■ What to work on:
In full and word for word, print the data below.

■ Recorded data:
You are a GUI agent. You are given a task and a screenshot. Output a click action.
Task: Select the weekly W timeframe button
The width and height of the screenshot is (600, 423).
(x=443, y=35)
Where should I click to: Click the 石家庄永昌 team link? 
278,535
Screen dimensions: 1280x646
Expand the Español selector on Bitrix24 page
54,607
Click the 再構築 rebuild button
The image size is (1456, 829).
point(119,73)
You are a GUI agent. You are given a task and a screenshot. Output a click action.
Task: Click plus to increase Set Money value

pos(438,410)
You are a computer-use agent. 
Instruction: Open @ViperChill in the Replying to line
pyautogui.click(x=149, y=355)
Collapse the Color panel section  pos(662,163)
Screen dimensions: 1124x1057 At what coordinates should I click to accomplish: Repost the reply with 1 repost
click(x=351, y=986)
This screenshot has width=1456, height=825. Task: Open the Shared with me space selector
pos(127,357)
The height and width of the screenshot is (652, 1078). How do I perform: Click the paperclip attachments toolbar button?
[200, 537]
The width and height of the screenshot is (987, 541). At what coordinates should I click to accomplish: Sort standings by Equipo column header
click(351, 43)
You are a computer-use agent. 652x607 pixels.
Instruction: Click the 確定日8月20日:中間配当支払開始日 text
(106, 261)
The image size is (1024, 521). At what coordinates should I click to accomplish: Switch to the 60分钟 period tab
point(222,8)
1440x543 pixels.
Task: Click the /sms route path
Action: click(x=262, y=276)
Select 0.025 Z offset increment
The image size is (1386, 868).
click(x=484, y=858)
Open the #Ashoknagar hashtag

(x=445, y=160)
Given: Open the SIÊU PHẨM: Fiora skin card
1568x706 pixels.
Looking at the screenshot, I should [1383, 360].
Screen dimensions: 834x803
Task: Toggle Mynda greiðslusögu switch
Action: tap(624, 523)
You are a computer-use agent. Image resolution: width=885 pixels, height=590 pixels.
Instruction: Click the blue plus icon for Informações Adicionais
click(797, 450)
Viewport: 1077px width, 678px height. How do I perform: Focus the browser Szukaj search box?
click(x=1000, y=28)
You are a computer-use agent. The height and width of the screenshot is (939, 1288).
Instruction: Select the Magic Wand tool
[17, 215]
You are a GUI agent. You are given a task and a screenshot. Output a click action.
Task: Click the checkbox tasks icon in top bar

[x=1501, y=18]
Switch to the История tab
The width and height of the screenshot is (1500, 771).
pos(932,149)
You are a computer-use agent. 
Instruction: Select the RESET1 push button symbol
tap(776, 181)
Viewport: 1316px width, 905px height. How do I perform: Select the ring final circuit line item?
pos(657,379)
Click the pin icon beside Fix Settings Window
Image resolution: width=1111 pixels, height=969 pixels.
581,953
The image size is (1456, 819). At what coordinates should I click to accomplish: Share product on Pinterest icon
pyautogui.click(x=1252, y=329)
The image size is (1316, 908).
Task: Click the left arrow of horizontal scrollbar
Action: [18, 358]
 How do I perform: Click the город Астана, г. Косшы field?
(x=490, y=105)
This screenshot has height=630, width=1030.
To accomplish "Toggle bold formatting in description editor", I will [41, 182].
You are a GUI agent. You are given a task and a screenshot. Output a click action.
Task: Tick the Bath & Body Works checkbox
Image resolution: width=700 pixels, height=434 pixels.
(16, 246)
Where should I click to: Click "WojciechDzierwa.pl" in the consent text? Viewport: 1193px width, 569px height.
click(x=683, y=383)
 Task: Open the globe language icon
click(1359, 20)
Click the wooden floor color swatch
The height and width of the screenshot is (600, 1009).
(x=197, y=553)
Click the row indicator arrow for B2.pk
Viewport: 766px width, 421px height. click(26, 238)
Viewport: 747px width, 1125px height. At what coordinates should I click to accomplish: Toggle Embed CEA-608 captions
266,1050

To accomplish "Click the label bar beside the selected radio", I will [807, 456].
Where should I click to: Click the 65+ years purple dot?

■ Written solution:
You are a GUI agent. You are given a task and a screenshot. Output a click action.
Task: Select the weekly W timeframe button
The width and height of the screenshot is (600, 423).
(x=443, y=35)
Where should I click to: Click the 石家庄永昌 team link? 
278,535
Screen dimensions: 1280x646
Expand the Español selector on Bitrix24 page
54,607
Click the 再構築 rebuild button
The image size is (1456, 829).
point(119,73)
You are a GUI agent. You are given a task and a screenshot. Output a click action.
Task: Click plus to increase Set Money value

pos(438,410)
You are a computer-use agent. 
Instruction: Open @ViperChill in the Replying to line
pyautogui.click(x=149, y=355)
Collapse the Color panel section  pos(662,163)
Screen dimensions: 1124x1057 At what coordinates should I click to accomplish: Repost the reply with 1 repost
click(x=351, y=986)
This screenshot has width=1456, height=825. Task: Open the Shared with me space selector
pos(127,357)
The height and width of the screenshot is (652, 1078). How do I perform: Click the paperclip attachments toolbar button?
[200, 537]
The width and height of the screenshot is (987, 541). At what coordinates should I click to accomplish: Sort standings by Equipo column header
click(351, 43)
You are a computer-use agent. 652x607 pixels.
Instruction: Click the 確定日8月20日:中間配当支払開始日 text
(106, 261)
The image size is (1024, 521). At what coordinates should I click to accomplish: Switch to the 60分钟 period tab
point(222,8)
1440x543 pixels.
Task: Click the /sms route path
Action: click(x=262, y=276)
Select 0.025 Z offset increment
The image size is (1386, 868).
click(x=484, y=858)
Open the #Ashoknagar hashtag

(x=445, y=160)
Given: Open the SIÊU PHẨM: Fiora skin card
1568x706 pixels.
Looking at the screenshot, I should [1383, 360].
Screen dimensions: 834x803
Task: Toggle Mynda greiðslusögu switch
Action: tap(624, 523)
You are a computer-use agent. Image resolution: width=885 pixels, height=590 pixels.
Instruction: Click the blue plus icon for Informações Adicionais
click(797, 450)
Viewport: 1077px width, 678px height. How do I perform: Focus the browser Szukaj search box?
click(x=1000, y=28)
You are a computer-use agent. The height and width of the screenshot is (939, 1288).
Instruction: Select the Magic Wand tool
[17, 215]
You are a GUI agent. You are given a task and a screenshot. Output a click action.
Task: Click the checkbox tasks icon in top bar

[x=1501, y=18]
Switch to the История tab
The width and height of the screenshot is (1500, 771).
pos(932,149)
You are a computer-use agent. 
Instruction: Select the RESET1 push button symbol
tap(776, 181)
Viewport: 1316px width, 905px height. How do I perform: Select the ring final circuit line item?
pos(657,379)
Click the pin icon beside Fix Settings Window
Image resolution: width=1111 pixels, height=969 pixels.
581,953
The image size is (1456, 819). At what coordinates should I click to accomplish: Share product on Pinterest icon
pyautogui.click(x=1252, y=329)
The image size is (1316, 908).
Task: Click the left arrow of horizontal scrollbar
Action: [18, 358]
 How do I perform: Click the город Астана, г. Косшы field?
(x=490, y=105)
This screenshot has height=630, width=1030.
To accomplish "Toggle bold formatting in description editor", I will [41, 182].
You are a GUI agent. You are given a task and a screenshot. Output a click action.
Task: Tick the Bath & Body Works checkbox
Image resolution: width=700 pixels, height=434 pixels.
(16, 246)
Where should I click to: Click "WojciechDzierwa.pl" in the consent text? Viewport: 1193px width, 569px height.
click(x=683, y=383)
 Task: Open the globe language icon
click(1359, 20)
Click the wooden floor color swatch
The height and width of the screenshot is (600, 1009).
(x=197, y=553)
Click the row indicator arrow for B2.pk
Viewport: 766px width, 421px height. click(26, 238)
Viewport: 747px width, 1125px height. At what coordinates should I click to accomplish: Toggle Embed CEA-608 captions
266,1050

To accomplish "Click the label bar beside the selected radio", I will [807, 456].
Where should I click to: Click the 65+ years purple dot?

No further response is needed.